その国の警察は、清潔かつ能率的であるが、指導者が若いせいか、大義のためには小事にこだわらぬといった空気がある。そんなことから、警察の一部門で、治安維持の完全を期するために、法律に触れる手段を継続的にとってきたが、ある日、これが検察に見付かり、検察は捜査を開始した。
やがて、警察の末端実行部隊が判明した。ここで、この国の検察トップは考えた。末端部隊による実行の裏には、警察のトップ以下の指示ないし許可があるものと思われる。末端の者だけを処罰したのでは、正義に反する。さりとて、これから指揮系統を次第に遡って、次々と検挙してトップにまで至ろうとすれば、問題の部門だけでなく、警察全体が抵抗するだろう。その場合、検察は、警察に勝てるか。どうも必ず勝てるとはいえなさそうだ。勝てたとしても、双方に大きなしこりが残り、治安維持上困った事態になるおそれがある。

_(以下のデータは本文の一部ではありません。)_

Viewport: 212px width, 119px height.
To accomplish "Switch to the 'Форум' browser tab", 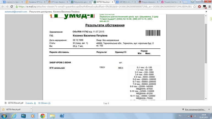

それでは、警察のトップに説いてみよう。目的のいかんを問わず、警察活動に違法な手段をとることは、すべきではないと思わないか。どうしてもそういう手段をとる必要があるのなら、それを可能にする法律をつくったらよかろう、と。
結局、この国では、警察が、違法な手段は今後一切とらないことを誓い、その保証手段も示したところから、事件は、一人の起訴者も出さないで終わってしまった。検察のトップは、これが国民のためにベストな別れであったといっていたそうである。こういうおとぎ話。
わが国でも、かりに警察や自衛隊というような大きな実力部隊を持つ組織が組織的な犯罪を犯した場合に、検察は、これと対決して、犯罪処罰の目的を果たすことができるかどうか、怪しいとしなければならない。そんなときにも、検察の力の限界が見えるであろう。もっとも、そのときはそのときで、どこかの国でのように知恵を働かす余地がないでもないが。